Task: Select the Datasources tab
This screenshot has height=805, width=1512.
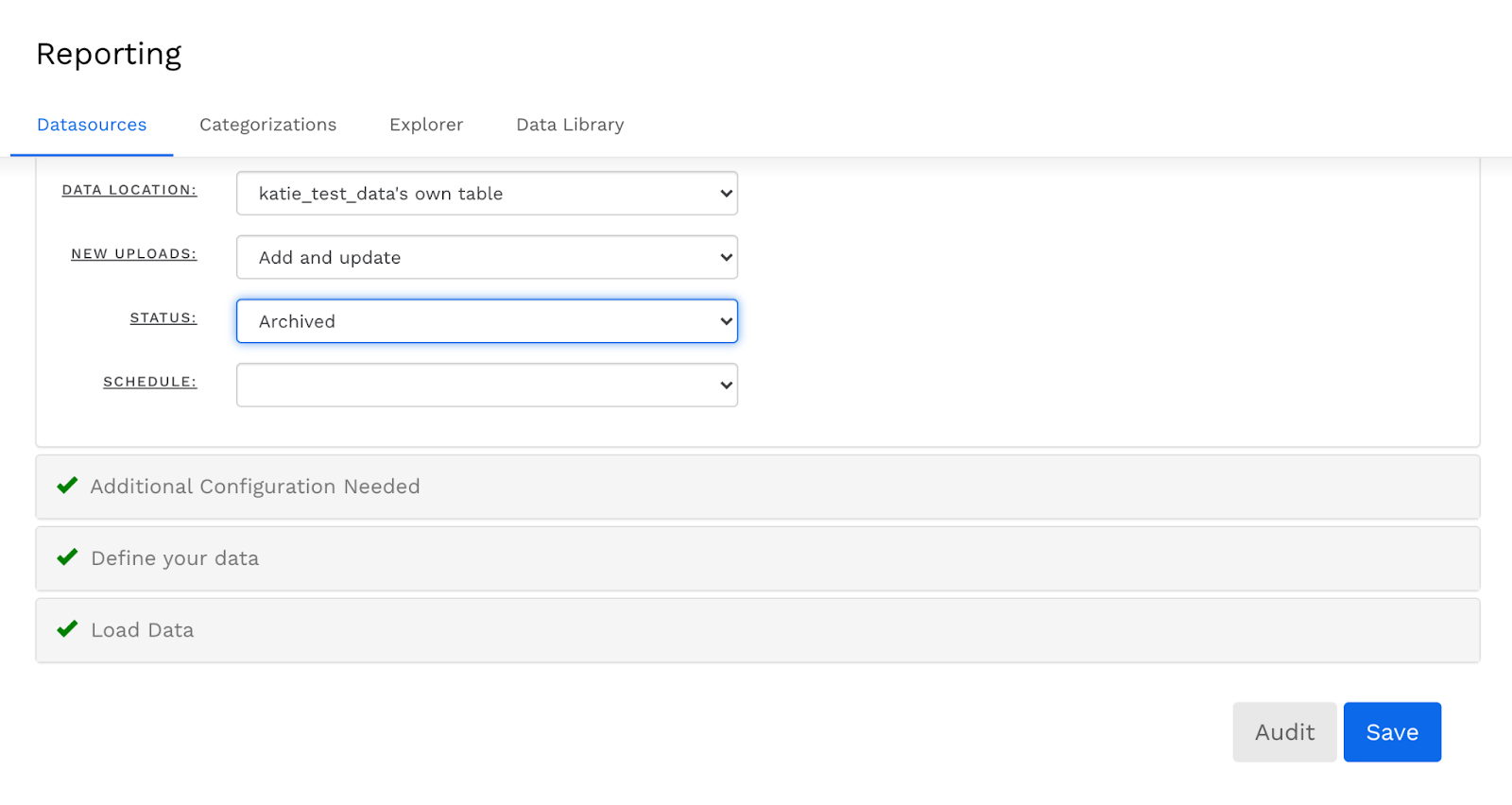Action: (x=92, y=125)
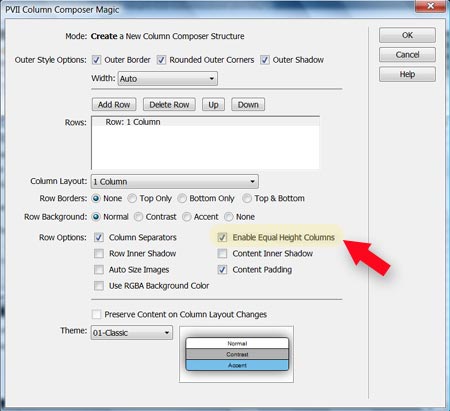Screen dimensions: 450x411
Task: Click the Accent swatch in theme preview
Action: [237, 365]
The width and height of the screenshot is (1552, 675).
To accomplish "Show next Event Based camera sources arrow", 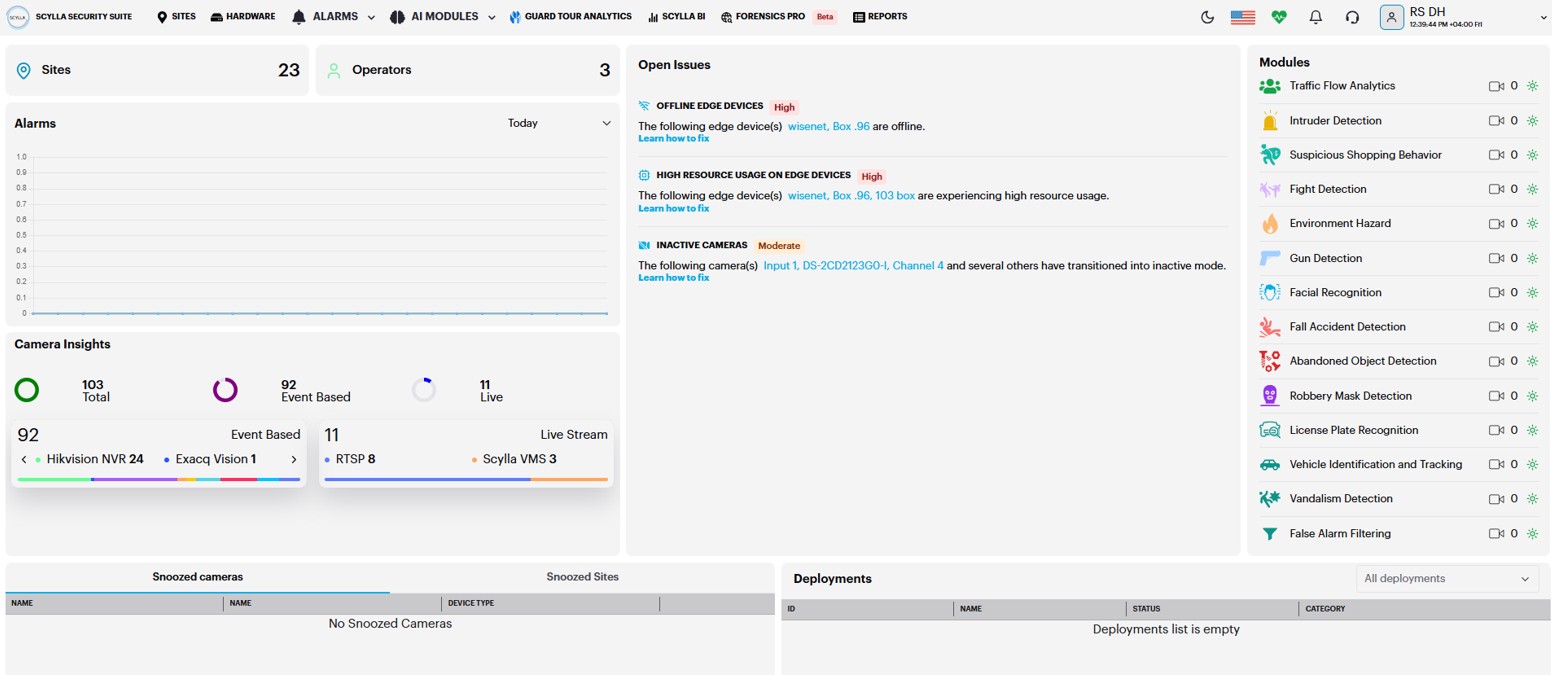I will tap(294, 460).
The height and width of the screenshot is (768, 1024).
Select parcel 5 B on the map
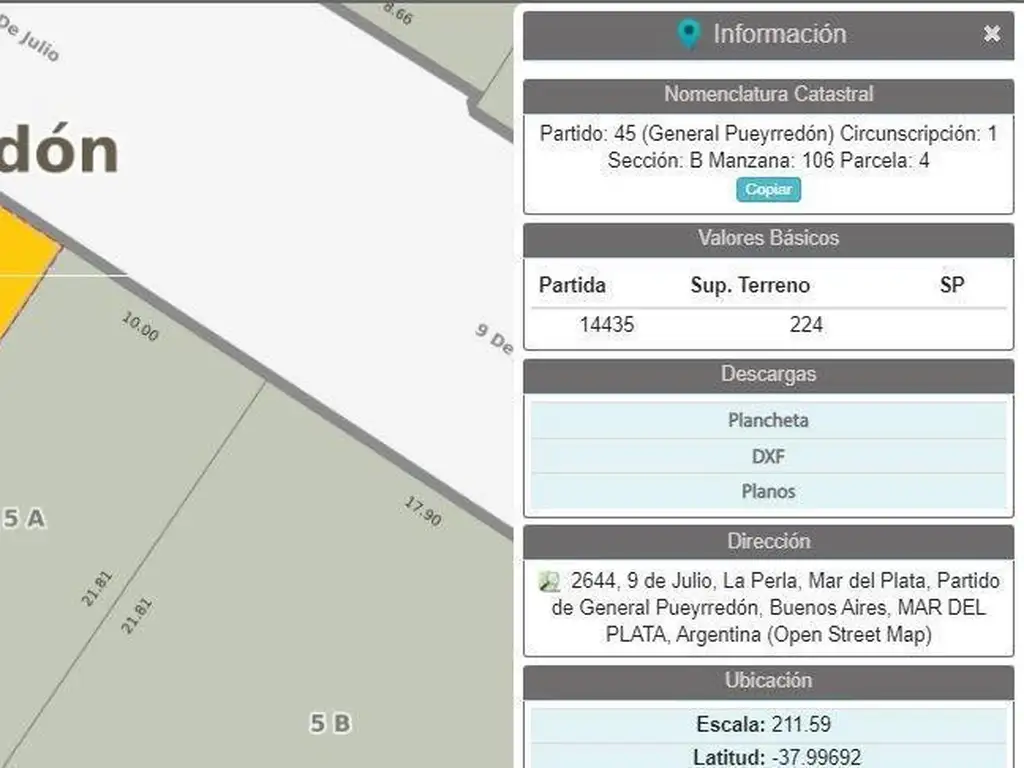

● ● ●

Report how many lines of the records contain the string "height", matching case exactly. Give only the number.

• [OUTPUT FOR THIS TASK] 3